The next installment of our Watching the Russia Watchers series at S/O features an interview with Peter Lavelle, the main political analyst at the Russia Today TV network, host of its CrossTalk debate show and Untimely Thoughts blogger. (He also has a Wikipedia page!) Peter is opposed to Western media hegemony, considering it neither fair nor useful, and firmly believes that global media should feature a diversity of voices from all cultural traditions; as such, the rise of alternate forums such as Al Jazeera and Russia Today are a boon for media consumers everywhere. Peter Lavelle actualizes this philosophy in his own CrossTalk program, in which controversial topics from France’s burqa ban to the collapse of Soviet Amerika are discussed: agree with him or not, one can certainly never get bored listening. The serious Russia watcher is recommended to join his “Untimely Thoughts” – Expert Discussion Group on Russia.

Peter Lavelle: In His Own Words…

What first sparked your interest in journalism and Russia, and how did the twain meet?

The reason I started to write about Russia – circa 1999 – came about for two reasons.
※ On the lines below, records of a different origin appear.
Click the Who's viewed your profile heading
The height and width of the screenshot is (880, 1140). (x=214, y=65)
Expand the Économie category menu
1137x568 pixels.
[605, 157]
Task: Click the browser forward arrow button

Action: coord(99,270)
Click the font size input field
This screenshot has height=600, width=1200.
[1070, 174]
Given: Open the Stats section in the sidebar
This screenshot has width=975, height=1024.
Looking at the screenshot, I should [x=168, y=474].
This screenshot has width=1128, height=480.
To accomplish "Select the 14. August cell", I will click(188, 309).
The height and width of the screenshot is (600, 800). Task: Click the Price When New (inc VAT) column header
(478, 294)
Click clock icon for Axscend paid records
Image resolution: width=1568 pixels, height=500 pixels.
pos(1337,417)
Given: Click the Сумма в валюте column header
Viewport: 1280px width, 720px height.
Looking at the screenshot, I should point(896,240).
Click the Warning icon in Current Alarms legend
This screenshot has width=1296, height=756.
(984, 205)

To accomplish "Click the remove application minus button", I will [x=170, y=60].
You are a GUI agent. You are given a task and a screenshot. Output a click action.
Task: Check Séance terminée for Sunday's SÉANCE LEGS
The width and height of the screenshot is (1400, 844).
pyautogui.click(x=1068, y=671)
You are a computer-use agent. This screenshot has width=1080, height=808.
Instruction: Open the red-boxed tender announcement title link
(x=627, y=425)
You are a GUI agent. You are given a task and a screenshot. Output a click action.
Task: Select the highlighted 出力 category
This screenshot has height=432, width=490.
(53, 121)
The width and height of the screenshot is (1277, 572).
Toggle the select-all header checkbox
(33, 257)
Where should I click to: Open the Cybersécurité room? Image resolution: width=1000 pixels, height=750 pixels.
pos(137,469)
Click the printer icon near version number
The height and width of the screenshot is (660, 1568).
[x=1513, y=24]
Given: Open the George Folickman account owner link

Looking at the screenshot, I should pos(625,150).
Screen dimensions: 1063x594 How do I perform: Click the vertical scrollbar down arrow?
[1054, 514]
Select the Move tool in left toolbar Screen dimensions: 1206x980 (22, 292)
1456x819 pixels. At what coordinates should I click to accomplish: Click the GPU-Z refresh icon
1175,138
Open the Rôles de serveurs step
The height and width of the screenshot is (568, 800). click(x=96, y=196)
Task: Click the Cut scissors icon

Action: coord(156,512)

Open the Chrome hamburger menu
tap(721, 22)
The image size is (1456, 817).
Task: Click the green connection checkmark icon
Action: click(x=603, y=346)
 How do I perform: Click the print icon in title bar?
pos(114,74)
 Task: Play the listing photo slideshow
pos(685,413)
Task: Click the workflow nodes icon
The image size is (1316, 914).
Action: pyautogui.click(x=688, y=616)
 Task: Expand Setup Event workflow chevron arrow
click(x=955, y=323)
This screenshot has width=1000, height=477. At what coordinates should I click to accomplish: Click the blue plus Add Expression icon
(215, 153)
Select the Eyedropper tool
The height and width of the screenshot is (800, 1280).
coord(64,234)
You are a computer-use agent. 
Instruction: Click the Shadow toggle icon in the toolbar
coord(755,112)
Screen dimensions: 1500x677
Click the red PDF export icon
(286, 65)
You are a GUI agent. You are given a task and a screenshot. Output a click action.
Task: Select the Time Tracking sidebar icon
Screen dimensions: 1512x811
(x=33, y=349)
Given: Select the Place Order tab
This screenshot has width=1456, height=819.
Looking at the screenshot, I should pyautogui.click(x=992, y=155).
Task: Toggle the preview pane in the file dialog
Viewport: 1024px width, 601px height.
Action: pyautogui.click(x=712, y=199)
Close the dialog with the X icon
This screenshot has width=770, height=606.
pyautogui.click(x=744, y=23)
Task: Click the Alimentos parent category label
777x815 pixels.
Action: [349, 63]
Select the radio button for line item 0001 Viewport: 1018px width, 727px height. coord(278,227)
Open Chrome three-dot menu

First, having an education in Eastern European and Russian history gave me a reason to write about where I lived. I didn’t like much of what the commentariat was writing on contemporary Russia. The second reason was to earn some money, which later led to needing to make a living.

I came to Russia to live in late 1997. I was employed as an equity analyst at what was then called Alfa Capital. I was lured to Russia by my former boss (an American) I worked with in Poland. I never wanted to move to Russia – actually I must say I was rather adverse to Russia, having lived in eastern Europe for about 12 years. As a result of the financial crisis of 1998, I was given a generous severance package. This allowed me to stay in Russia for a while without worrying too much about money. In spring of 2000 I started to work for a small Russian bank. The money wasn’t great, but at least the bank organized and paid for my visa. Plus, I had time to write now and then. It was at this time I discovered the JRL – Johnson’s Russia List. I have been hooked on (even an addict to) Russia watching ever since.